There was an unwritten agreement between the two countries on the spheres of influence: Saudi Arabia played a role in northern Yemen and the UAE supported southern groups. However, in the past three years, there has been a great deal of discord between the two countries over the division of influence in Yemen, and the field defeats. The launch of Yemeni ballistic missiles towards the UAE and Saudi Arabia, have also brought a dispute between the two states.
When Saudi-backed exiled President Abed Rabbo Mansour Hadi of Yemen, told the Saudi leadership of his desire to return to Aden, Riyadh replied that the Emirates were unable to comply with his request because it was not the right timing. Saudi Arabia strongly supports President Mansour Hadi, while the United Arab Emirates supports the Southern Transitional Council (STC), which seeks for an independent South Yemeni state.

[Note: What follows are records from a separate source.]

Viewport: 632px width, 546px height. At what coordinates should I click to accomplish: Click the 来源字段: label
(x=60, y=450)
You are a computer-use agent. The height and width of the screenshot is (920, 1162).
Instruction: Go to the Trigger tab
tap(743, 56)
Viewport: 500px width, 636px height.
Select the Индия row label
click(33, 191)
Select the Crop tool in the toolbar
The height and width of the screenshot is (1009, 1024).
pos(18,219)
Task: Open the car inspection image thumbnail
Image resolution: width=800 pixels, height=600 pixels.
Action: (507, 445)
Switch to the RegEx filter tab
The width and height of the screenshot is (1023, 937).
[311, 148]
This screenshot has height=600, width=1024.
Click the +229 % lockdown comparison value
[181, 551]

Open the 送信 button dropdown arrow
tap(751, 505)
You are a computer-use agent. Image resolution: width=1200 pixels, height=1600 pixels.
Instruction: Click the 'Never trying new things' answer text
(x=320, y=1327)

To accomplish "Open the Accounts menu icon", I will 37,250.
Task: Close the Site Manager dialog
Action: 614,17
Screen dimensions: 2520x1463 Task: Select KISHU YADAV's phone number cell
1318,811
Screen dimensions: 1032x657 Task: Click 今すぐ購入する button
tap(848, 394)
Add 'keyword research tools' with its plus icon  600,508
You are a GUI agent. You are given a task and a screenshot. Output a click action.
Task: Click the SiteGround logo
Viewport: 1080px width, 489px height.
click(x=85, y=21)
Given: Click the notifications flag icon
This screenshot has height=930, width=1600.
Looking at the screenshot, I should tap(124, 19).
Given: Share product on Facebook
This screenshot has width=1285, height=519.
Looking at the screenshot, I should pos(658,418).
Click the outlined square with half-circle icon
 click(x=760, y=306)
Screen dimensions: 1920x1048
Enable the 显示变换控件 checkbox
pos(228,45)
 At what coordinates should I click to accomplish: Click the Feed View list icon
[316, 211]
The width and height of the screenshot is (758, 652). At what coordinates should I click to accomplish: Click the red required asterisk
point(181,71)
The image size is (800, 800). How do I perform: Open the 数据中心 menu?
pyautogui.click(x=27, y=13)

Following the UAE objection, the pro-Mansour Hadi media and Yemeni Congregation for Reform (al-Islah) once again accused the Emirates of sabotaging the legal Yemeni government. Emirate media, for the first time since the meeting of Crown Prince of Abu Dhabi Mohammad bin Zayed, MbZ, with Chairman of the Islah party Mohammed al-Yadomi in December, resumed wave of attack on Yemen’s al-Islah party.
An Emirati state-run newspaper Akhbar Al Arab in a report on Tuesday accused al-Islah party of managing the black market on classified information exchange, which refers to the operation of the secret information exchange carried out with the help of the army and Ansarullah forces.
According to Arab sources, al-Islah party has not functioned as desired by the UAE, because an important faction of the party is connected to Qatar.
The root of the UAE and Saudi disagreements in Yemen
Although the Emirates has participated in the Yemeni war in the form of an anti-Yemeni coalition with Saudi Arabia, the field evidence suggests that the UAE’s ties to Riyadh are not very large in the Yemeni arena, and even the UAE is now reluctant to win Saudi Arabia, because Saudi Arabia Unlike its dealings with Abu Dhabi, the pro-UAE elements have been marginalized and even fired by the Cabinet in the undercover government of Yemen.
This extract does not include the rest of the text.